Stage 1: DESPERATE FOR ANSWERS.
Parents, teachers, and students alike are all looking for answers and solutions as to what we should do during this time of our lives being interrupted. I have even called many of my well-respected friends and asked them, “Is it time for me to panic yet?” This invisible bullet is so hard to understand and so hard to wrap our heads around that even I am in search of answers every day or at least some hint of answers...will we really be allowed to go back to school in August? What will summer look like? Will we have virtual camps? What about the graduates? Should we just forget about it all?
Stage 2: DENIAL
I found myself still mentally preparing for going back to school after this week’s spring break ends. I have been postponing my need to grieve the school closings with a hope that we will be returning to life as we once knew it.
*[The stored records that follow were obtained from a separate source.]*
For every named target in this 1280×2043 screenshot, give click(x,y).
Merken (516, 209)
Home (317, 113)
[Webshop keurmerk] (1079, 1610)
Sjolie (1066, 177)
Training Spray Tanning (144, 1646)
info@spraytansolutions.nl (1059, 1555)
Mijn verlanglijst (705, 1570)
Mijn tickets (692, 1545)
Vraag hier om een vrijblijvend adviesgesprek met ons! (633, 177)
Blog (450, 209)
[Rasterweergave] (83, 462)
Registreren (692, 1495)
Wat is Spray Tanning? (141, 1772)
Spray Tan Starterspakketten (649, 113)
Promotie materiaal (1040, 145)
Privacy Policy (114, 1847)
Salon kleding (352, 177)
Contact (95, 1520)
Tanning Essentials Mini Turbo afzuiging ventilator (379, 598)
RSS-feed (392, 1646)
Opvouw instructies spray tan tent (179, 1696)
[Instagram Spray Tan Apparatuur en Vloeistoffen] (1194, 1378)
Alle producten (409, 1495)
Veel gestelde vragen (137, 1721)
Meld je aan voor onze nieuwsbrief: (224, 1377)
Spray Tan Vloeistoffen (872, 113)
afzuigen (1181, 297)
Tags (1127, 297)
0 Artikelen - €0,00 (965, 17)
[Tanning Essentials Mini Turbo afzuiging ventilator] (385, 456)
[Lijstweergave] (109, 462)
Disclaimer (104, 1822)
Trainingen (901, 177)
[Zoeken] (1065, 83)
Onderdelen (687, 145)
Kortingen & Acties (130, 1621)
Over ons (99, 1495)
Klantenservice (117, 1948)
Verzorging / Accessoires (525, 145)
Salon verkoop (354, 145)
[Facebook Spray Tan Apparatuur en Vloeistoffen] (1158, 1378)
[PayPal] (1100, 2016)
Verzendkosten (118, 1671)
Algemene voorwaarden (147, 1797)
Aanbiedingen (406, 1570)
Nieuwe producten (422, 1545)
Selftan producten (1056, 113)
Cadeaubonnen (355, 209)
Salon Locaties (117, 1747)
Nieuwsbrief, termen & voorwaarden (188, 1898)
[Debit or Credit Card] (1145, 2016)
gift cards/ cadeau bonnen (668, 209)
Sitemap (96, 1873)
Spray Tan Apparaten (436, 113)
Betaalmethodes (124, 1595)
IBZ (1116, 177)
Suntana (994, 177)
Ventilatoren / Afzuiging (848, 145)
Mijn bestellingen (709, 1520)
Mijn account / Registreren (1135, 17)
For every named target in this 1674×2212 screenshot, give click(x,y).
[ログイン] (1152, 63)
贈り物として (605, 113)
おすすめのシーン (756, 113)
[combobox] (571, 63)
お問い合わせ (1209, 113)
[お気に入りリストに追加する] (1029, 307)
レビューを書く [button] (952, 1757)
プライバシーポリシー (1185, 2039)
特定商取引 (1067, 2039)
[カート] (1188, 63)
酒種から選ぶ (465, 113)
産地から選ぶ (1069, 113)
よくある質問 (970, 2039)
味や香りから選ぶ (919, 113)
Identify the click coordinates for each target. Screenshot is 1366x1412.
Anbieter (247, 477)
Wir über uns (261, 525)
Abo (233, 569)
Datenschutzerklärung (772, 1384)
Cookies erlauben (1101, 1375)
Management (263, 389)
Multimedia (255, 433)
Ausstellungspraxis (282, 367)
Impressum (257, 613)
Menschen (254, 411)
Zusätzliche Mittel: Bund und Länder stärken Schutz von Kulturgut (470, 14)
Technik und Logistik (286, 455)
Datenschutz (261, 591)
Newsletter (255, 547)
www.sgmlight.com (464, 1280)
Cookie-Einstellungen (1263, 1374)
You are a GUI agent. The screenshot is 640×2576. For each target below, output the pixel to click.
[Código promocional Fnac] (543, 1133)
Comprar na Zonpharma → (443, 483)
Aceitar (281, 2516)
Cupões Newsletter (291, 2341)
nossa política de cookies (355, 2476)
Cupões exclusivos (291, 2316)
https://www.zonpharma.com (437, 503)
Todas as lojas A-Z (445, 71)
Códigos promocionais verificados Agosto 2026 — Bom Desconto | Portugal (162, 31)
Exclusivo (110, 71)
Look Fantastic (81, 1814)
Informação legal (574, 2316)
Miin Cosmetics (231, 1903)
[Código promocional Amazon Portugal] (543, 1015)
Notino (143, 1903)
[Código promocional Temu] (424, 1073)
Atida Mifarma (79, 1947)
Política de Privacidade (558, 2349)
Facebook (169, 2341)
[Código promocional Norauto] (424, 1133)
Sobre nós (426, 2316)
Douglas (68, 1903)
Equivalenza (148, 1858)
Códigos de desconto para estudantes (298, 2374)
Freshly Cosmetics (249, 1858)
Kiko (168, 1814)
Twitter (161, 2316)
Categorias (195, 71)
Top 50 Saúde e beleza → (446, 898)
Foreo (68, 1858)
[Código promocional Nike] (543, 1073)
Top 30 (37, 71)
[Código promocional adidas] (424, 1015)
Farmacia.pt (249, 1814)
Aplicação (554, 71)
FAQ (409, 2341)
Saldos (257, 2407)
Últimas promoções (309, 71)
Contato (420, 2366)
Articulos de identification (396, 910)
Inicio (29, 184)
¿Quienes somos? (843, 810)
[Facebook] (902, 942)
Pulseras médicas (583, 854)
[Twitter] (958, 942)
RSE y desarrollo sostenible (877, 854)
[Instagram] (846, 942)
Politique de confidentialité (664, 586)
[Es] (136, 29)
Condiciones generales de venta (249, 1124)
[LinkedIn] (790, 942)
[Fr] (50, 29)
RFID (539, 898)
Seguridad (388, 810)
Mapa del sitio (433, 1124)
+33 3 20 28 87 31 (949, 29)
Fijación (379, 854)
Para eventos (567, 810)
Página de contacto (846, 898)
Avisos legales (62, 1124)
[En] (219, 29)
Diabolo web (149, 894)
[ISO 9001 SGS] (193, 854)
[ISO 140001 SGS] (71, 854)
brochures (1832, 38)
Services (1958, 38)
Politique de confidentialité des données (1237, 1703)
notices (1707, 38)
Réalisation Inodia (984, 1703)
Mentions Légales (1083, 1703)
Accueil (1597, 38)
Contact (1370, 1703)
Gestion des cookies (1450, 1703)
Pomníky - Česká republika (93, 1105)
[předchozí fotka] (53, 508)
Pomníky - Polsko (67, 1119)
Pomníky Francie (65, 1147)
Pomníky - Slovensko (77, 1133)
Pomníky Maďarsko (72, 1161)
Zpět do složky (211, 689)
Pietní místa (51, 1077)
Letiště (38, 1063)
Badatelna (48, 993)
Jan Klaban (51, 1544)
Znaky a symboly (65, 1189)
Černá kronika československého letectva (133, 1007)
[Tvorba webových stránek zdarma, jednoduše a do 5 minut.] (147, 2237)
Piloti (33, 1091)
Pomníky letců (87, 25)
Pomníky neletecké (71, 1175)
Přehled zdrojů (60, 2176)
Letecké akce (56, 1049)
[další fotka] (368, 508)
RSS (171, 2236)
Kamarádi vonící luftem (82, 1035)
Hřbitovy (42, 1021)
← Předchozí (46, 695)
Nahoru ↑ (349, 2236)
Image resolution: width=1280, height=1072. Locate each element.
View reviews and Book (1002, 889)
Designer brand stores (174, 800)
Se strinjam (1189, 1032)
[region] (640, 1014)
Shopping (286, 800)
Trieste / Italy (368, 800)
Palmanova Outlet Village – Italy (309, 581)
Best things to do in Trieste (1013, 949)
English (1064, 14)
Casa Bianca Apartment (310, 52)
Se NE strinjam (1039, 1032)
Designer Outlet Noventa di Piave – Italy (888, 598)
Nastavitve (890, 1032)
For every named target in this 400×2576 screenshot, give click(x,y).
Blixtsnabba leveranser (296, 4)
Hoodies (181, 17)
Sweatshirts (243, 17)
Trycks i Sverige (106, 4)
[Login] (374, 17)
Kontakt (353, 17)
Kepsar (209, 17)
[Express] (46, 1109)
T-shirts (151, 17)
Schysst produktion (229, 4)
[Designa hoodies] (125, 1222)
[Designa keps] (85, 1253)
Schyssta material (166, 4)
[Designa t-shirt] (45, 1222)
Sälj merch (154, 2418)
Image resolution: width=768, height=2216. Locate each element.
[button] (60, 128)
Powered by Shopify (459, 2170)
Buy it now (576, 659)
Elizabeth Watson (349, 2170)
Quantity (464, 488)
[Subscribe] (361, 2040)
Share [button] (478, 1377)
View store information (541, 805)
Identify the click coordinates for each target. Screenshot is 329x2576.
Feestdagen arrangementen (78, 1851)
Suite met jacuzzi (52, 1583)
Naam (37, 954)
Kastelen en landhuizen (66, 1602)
I have just begun receiving messages and calls from parents three weeks after the school closures who have just let it sink in that we will not be returning.
Stages 3 and 4: BARGAINING AND ANGER
These two have kind of come in a comical form since it is primarily coming from the parents’ side. We have all seen the memes and videos of parents asking the teachers to come and get “their” kids. We are all angry and disappointed that we are not able to leave our homes, to go to our schools, go to restaurants, churches, sporting events, etc. I know that there are some people who are angry that their graduation or milestone year will not be celebrated in the way that they had hoped. I give you permission to express this frustration and anger. This is not by any means a normal situation and it is okay to be angry about it. Just remember: this too shall pass. We will be able to celebrate again. Get creative! Celebrate and connect; live in the present. Zoom parties are really and truly a real thing now!
Stage 5: REDIRECTED HOPE
I am praying that this is the stage that we are all currently approaching or are in...there are so many reasons that we can be hopeful. We are not in this alone. Reach out and connect with people who are in your circle. FaceTime them; the face to face will give you life! Find something to be grateful for, begin a gratitude journal; start with the little things. I know that I am realizing things that I have taken for granted; but I am also noticing things that I am grateful for right here in my own home that have been overlooked. There is ALWAYS, ALWAYS, ALWAYS, something to be grateful for!!!!